▶ [INSTRUCTIONS FOR THE TASK] Take from the material every line containing the string "agent" and copy it.

▶ [EXTRACTED INFORMATION]
————

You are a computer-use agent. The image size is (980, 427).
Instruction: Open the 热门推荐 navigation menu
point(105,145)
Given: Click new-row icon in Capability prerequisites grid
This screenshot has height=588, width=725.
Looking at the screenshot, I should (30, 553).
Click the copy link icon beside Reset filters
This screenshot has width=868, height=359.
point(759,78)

————

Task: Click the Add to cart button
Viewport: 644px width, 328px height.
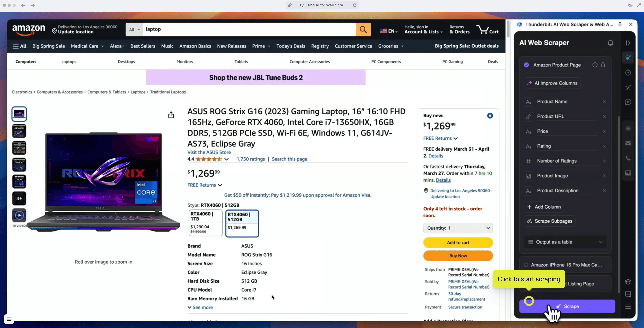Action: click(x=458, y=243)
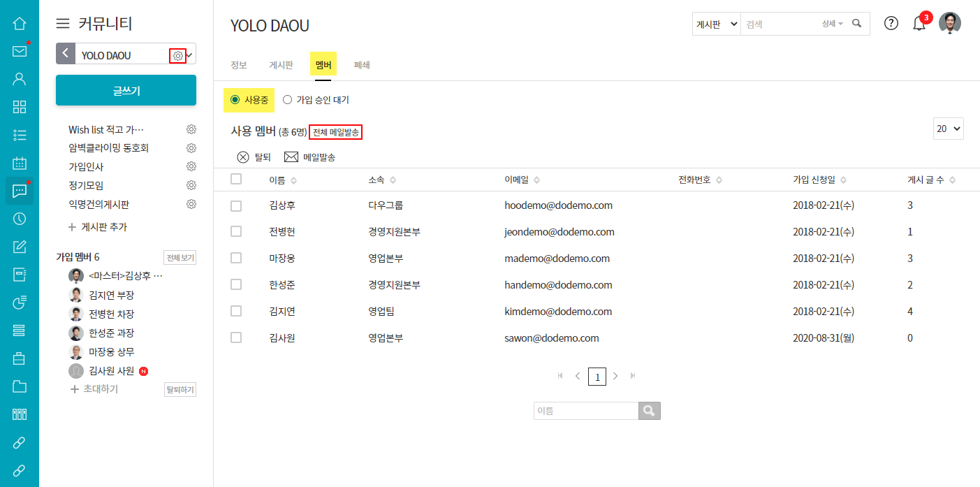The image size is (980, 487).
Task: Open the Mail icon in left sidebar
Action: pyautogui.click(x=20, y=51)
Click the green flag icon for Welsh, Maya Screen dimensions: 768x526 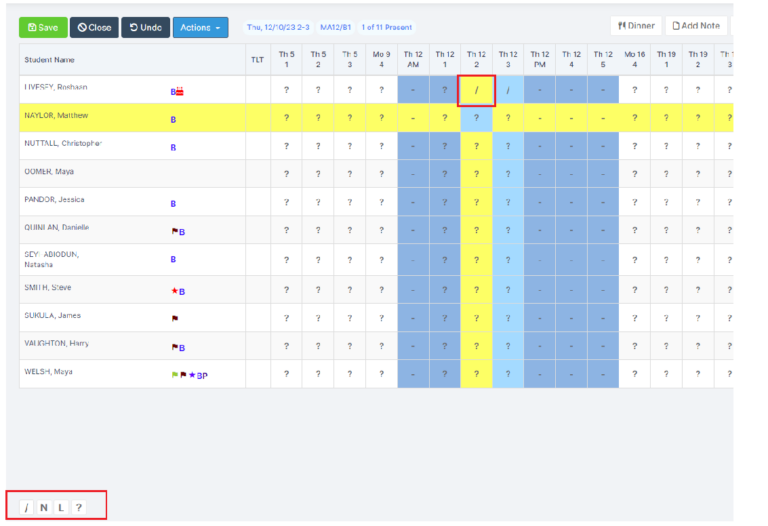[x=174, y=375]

————

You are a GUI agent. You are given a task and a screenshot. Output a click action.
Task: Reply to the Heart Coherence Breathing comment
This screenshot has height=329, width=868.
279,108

————

▶ [EXERCISE SOLUTION]
You are a computer-use agent. The image size is (980, 427).
You are a GUI agent. You are given a task and a screenshot. Output a click action.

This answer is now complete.